• **Given request**
Output the entries below verbatim, from the line containing "The image size is (1920, 1080)." through the end of the entries, inclusive.

• **Dataset records**

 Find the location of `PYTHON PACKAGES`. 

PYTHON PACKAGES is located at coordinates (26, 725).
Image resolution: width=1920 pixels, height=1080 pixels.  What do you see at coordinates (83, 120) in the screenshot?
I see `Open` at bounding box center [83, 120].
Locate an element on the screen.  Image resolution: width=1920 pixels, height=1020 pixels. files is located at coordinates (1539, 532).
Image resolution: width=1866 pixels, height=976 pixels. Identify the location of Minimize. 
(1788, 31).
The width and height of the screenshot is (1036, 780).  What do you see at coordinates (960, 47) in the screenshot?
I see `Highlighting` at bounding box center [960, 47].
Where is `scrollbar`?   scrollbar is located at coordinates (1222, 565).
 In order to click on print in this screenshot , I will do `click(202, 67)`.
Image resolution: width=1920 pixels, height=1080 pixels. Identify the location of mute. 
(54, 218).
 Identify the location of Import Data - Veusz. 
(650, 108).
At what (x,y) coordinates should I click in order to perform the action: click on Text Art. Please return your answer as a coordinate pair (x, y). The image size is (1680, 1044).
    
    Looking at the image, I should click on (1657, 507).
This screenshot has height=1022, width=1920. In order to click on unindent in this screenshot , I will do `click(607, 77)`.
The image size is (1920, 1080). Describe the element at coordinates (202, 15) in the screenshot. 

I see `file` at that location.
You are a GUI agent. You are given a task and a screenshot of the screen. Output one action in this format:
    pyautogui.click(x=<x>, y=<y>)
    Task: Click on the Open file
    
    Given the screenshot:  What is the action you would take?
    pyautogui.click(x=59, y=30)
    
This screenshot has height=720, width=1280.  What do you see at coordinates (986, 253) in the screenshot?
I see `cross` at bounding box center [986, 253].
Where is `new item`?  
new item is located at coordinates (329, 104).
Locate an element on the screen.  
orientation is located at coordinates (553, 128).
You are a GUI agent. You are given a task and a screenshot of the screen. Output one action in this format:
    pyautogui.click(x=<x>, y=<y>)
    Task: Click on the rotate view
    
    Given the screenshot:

• **Response to the task**
The image size is (1920, 1080). Describe the element at coordinates (202, 15) in the screenshot. 

I see `file` at that location.
You are a GUI agent. You are given a task and a screenshot of the screen. Output one action in this format:
    pyautogui.click(x=<x>, y=<y>)
    Task: Click on the Open file
    
    Given the screenshot:  What is the action you would take?
    pyautogui.click(x=59, y=30)
    
This screenshot has height=720, width=1280.  What do you see at coordinates (986, 253) in the screenshot?
I see `cross` at bounding box center [986, 253].
Where is `new item`?  
new item is located at coordinates (329, 104).
Locate an element on the screen.  
orientation is located at coordinates (553, 128).
You are a GUI agent. You are given a task and a screenshot of the screen. Output one action in this format:
    pyautogui.click(x=<x>, y=<y>)
    Task: Click on the rotate view
    
    Given the screenshot:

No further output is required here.